Segment Start: EXERCISE DATA
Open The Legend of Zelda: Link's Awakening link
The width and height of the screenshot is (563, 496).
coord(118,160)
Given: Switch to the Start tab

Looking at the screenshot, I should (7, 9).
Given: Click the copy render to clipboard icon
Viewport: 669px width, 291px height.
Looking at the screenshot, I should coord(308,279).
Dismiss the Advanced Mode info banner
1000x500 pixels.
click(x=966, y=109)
Segment End: EXERCISE DATA
Segment Start: EXERCISE DATA
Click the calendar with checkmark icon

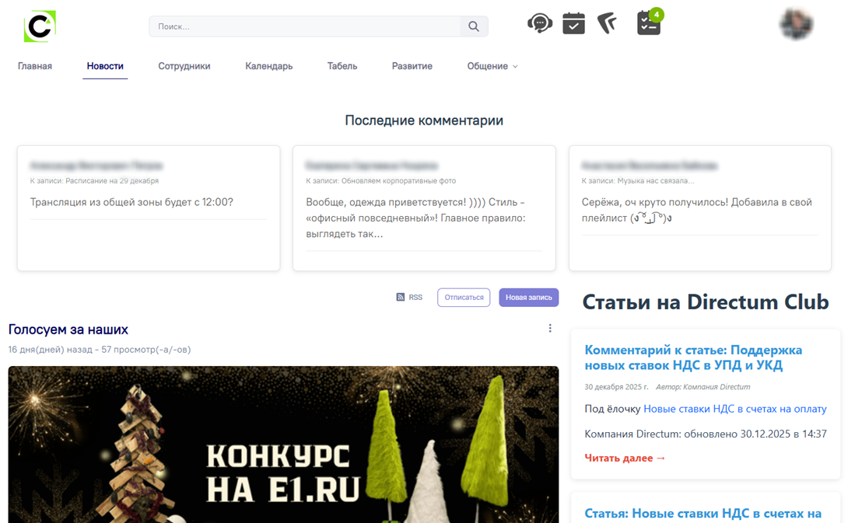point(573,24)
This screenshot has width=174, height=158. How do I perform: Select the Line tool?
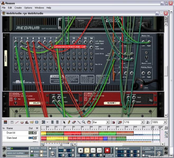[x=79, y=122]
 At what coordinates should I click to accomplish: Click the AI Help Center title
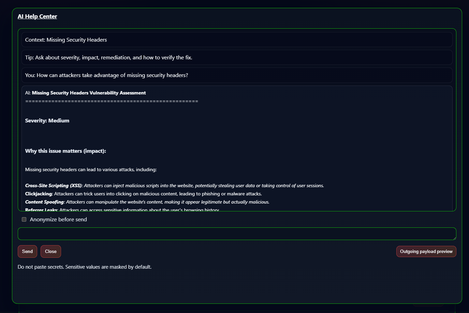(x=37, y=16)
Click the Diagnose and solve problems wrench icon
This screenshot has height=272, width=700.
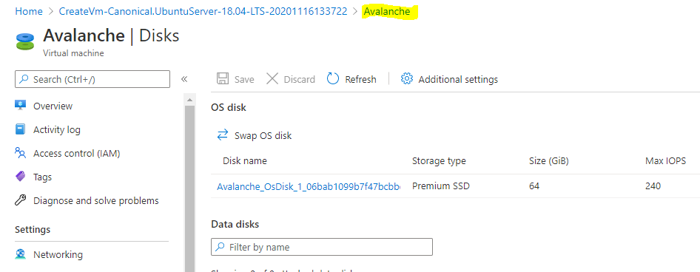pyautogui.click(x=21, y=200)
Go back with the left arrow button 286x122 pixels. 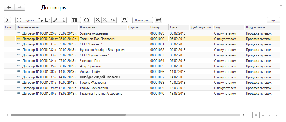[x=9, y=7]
Segment End: EXERCISE DATA
* TASK BRIEF:
Among the records above, only the lines between the line holding "Open The Legend" and the line holding "Given: Click the", inclusive, are to be output, exactly as written.

* RESULT OF THIS TASK:
Open The Legend of Zelda: Link's Awakening link
The width and height of the screenshot is (563, 496).
coord(118,160)
Given: Switch to the Start tab

Looking at the screenshot, I should (7, 9).
Given: Click the copy render to clipboard icon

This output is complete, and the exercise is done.